Doświadczenie kolejki to bonus, ale każdy chętnie dopłaca.
Eksponat ja będzie stać
ze zgiętym kolanem, przestępując z nogi na nogę.
Obok przechodzi nowa rodzina, zapisuje
elektroniczne notatki w nowych systemach.
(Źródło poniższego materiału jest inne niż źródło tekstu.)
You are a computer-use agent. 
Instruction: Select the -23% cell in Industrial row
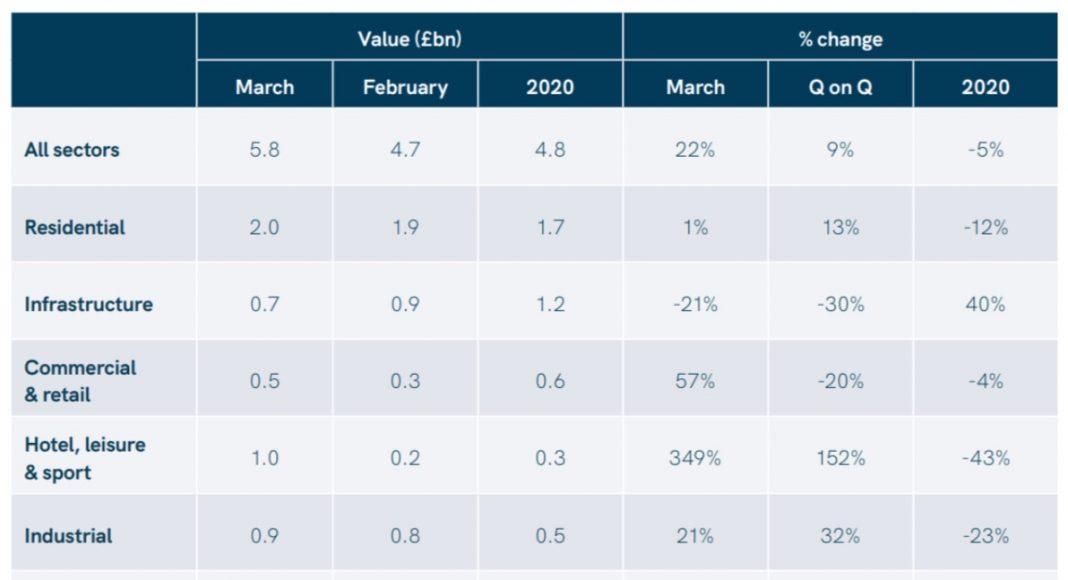(985, 535)
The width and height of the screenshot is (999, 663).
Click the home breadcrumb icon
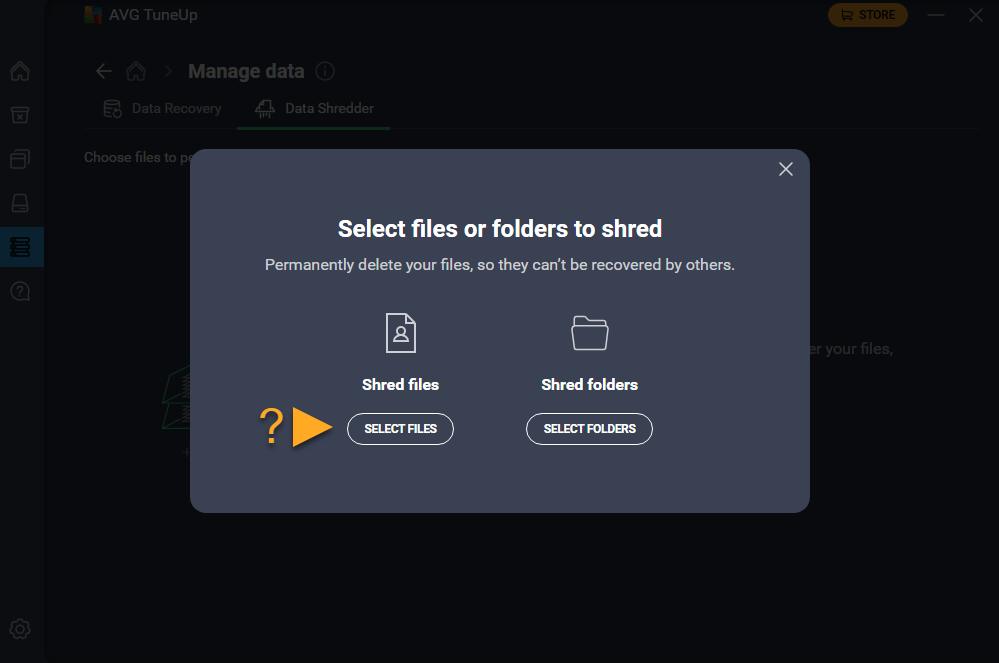tap(136, 71)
Pokazuję, gdzie miewaliśmy włosy.
Korzystasz z rękawiczek.
Sprawdzasz mi zęby.
Gryźliśmy tym, mówię z ustami pełnymi twoich palców
ale nikt z was już od dawna nie rozumie.
Co to za dźwięk? – pyta nowa dziewczynka
nowym językiem.
Chyba trawienie – odpowiadasz nerwowo. Kiedyś pożywienie trawiono.
W przerwach pomiędzy grupkami mrugam na zapas
przed długimi chwilami utkwionych spojrzeń.
Tym pokazuję prawy profil:
widzę eksponat „Siłacz”.
Właśnie demonstrujesz na nim miość.
Ludzie nawiązywali różne typy relacji,
napisano na panelu wystawowym.
Siłacza swędzi ramię.
Witryna „Rodzina komórkowa” składa się z szalki Petriego z mikroskopem.
Na końcu ekspozycji w interaktywnej stołówce
będziecie jeść jak my. Obsługują mali ludzie z identyfikatorami „Dziecko”.
Nie będzie to tanie, ale ty masz nową walutę.
Na parterze można spróbować ludzkich rytuałów:
wybierasz pogrzeb, twoja żona popołudniową herbatkę.
Tłumaczysz zwierzęta domowe.
Palcem u nogi dyskretnie przesuwam swój opis
w stronę eksponatu Starucha. W końcu mnie poznajesz.